You will get an estimate of Pearson and Spearman correlation with as few as two distinct values, meaning that your data can be shown as two distinct points on a scatter plot. The estimate of correlation will be $1$, $-1$ or $0$ and it is quite possible that such a correlation is a reasonable answer.
(In this circumstance of two distinct data points, Pearson and Spearman correlation give identical answers; that is not true in general.)
In principle, we can only say how reasonable a correlation is if we have (a) a good idea of the pattern of the rest of the data (b) a good understanding of the behaviour of the system in question. In practice, naturally, (a) or (b) or both may be lacking.

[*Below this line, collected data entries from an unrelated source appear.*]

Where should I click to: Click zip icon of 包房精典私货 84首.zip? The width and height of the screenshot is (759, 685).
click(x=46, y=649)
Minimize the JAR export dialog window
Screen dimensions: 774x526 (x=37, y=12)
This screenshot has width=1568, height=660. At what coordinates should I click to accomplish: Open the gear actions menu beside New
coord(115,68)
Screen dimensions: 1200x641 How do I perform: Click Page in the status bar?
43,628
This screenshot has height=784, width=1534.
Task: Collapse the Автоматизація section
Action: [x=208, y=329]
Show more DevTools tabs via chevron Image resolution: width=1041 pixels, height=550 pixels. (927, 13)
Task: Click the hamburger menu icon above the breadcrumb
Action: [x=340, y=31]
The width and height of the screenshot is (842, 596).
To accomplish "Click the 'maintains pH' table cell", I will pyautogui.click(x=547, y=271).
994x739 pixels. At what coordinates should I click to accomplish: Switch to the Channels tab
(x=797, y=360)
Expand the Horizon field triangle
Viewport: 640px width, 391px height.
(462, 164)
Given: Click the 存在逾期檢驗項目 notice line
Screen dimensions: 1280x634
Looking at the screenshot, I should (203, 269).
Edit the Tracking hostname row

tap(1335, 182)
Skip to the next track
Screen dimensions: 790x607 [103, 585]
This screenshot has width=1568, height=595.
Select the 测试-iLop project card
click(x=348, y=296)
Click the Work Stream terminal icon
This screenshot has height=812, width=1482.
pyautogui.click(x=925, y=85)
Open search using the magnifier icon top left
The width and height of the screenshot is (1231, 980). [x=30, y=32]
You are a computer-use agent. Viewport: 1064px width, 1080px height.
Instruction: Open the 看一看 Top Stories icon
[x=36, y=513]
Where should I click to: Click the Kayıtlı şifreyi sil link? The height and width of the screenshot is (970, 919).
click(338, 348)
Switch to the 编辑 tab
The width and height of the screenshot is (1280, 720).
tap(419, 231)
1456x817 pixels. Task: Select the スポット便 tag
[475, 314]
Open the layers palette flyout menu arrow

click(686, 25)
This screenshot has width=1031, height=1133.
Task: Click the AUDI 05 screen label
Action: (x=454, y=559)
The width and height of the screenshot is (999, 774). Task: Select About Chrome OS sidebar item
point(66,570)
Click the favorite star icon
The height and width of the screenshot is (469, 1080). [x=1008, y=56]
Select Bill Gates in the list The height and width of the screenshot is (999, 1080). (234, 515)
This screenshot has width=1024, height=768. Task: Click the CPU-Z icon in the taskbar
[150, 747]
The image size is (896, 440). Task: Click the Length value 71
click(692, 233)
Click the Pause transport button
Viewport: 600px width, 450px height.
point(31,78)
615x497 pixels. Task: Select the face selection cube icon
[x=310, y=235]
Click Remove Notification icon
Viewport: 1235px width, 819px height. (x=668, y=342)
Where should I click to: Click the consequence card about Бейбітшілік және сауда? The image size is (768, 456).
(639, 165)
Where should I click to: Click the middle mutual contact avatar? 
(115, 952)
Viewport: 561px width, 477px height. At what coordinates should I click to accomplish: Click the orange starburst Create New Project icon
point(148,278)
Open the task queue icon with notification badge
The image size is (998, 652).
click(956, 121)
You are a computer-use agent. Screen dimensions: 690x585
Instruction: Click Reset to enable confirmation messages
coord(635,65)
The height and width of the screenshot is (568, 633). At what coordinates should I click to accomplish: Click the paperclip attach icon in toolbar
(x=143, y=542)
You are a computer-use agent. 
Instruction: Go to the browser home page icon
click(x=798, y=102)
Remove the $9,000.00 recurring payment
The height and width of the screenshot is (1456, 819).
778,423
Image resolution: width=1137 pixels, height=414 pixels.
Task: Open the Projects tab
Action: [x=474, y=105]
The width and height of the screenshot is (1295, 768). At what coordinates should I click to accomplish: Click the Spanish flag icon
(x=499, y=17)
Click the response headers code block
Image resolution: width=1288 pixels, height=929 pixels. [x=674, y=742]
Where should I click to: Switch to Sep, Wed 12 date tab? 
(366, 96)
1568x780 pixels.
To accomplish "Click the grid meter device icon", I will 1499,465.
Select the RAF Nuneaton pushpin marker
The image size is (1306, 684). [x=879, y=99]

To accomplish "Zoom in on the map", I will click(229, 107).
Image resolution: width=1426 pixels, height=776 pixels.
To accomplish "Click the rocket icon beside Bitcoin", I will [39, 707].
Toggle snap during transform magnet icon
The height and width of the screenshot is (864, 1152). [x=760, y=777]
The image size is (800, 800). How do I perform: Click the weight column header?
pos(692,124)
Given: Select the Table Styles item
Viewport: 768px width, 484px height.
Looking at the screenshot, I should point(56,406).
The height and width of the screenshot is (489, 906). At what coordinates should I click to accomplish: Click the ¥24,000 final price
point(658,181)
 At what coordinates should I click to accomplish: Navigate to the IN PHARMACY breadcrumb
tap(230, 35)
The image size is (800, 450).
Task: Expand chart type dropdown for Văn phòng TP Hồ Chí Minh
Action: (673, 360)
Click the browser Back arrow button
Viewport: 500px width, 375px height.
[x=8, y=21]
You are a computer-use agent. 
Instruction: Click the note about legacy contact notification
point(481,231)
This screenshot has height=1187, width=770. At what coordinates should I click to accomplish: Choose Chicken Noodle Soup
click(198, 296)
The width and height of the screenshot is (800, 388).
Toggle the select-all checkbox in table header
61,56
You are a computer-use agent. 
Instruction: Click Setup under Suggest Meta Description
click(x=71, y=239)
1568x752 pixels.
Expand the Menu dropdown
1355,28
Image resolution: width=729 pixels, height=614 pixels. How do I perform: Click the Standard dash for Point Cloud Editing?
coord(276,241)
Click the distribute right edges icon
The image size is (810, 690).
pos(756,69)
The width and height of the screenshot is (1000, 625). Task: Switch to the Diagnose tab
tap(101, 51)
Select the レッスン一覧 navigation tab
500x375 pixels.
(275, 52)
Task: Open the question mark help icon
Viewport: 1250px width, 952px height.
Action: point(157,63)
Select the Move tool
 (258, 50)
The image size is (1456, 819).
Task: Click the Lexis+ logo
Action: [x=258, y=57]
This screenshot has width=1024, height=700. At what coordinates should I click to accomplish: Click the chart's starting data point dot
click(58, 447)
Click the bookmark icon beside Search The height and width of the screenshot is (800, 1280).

So, there is no absolute minimum apart from that limit of 2. But any instinct to distrust results from a small sample is quite right. Much of, if not most, twentieth-century statistics pivots on distrust of small samples and how one should cope with the resulting uncertainty. The main principle is that uncertainty decreases smoothly(*) with sample size: there is absolutely no magic threshold that separates unreliable from reliable correlations.
With a small sample it is, for example, very likely that a few points, perhaps as few as one, dominate the calculation and we need to know whether the calculated result makes sense.
Regardless of that, it is always a good idea to plot the data to see if the correlation makes sense. The example data you give are indeed illustrative of a weak positive correlation. I would not call any data point an outlier, nor do I want to call the pattern nonlinear, although as always part of the problem is that the sample size is small. I confirm Pearson correlation of $0.24$ and add Spearman correlation of $0.23$.

Note a small clash of terminology: "number of samples" (terminology in several scientific fields, especially when the samples are physical, soil, sediment, water, blood, whatever) is for statistically-minded people "sample size". That is, in statistical terms, you have one sample with 6 observations here.
(*) The wording "smoothly" won't satisfy those with a taste or talent for mathematical rigour. Sample size clearly changes discretely. The key point is that there is no threshold.